----- Entries provided -----

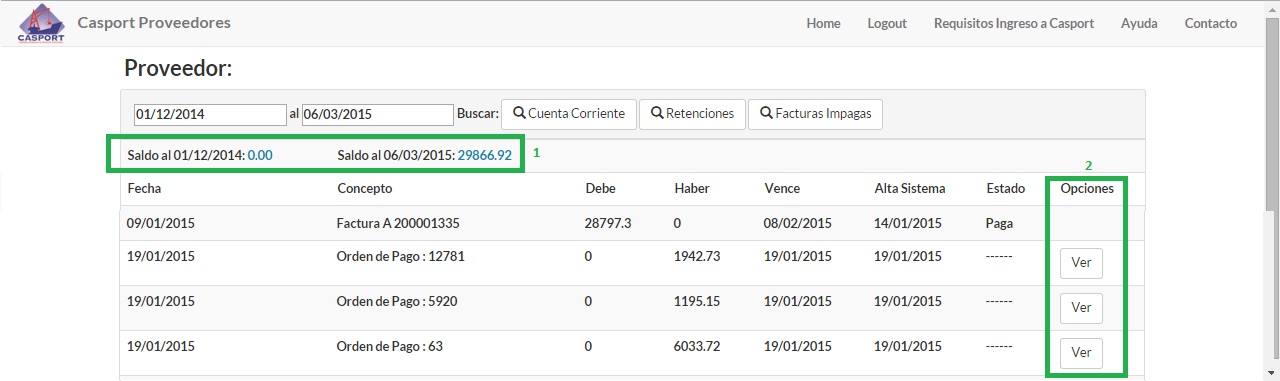Focus the end date field 06/03/2015

[x=378, y=114]
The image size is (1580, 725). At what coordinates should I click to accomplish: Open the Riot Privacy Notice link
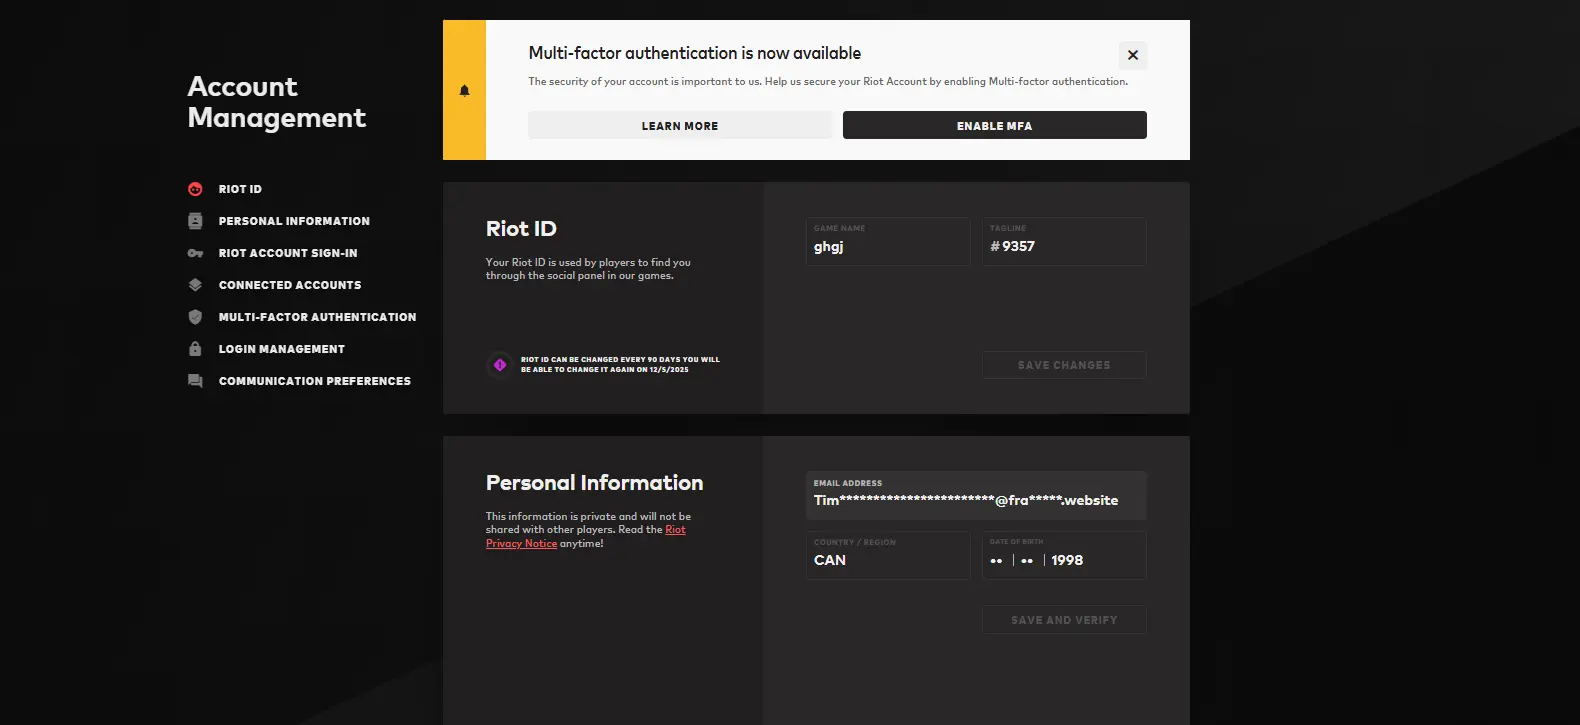click(521, 543)
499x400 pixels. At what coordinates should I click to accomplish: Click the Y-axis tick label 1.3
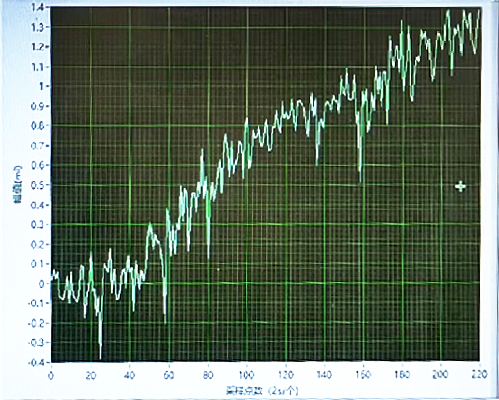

-----

» About this exercise
With pictures left out, repeat exactly the lines from the line bearing "The image size" through the final line of the records above.

» Reply to the task
The image size is (1580, 725). At what coordinates should I click to accomplish: Open the Riot Privacy Notice link
click(521, 543)
499x400 pixels. At what coordinates should I click to accomplish: Click the Y-axis tick label 1.3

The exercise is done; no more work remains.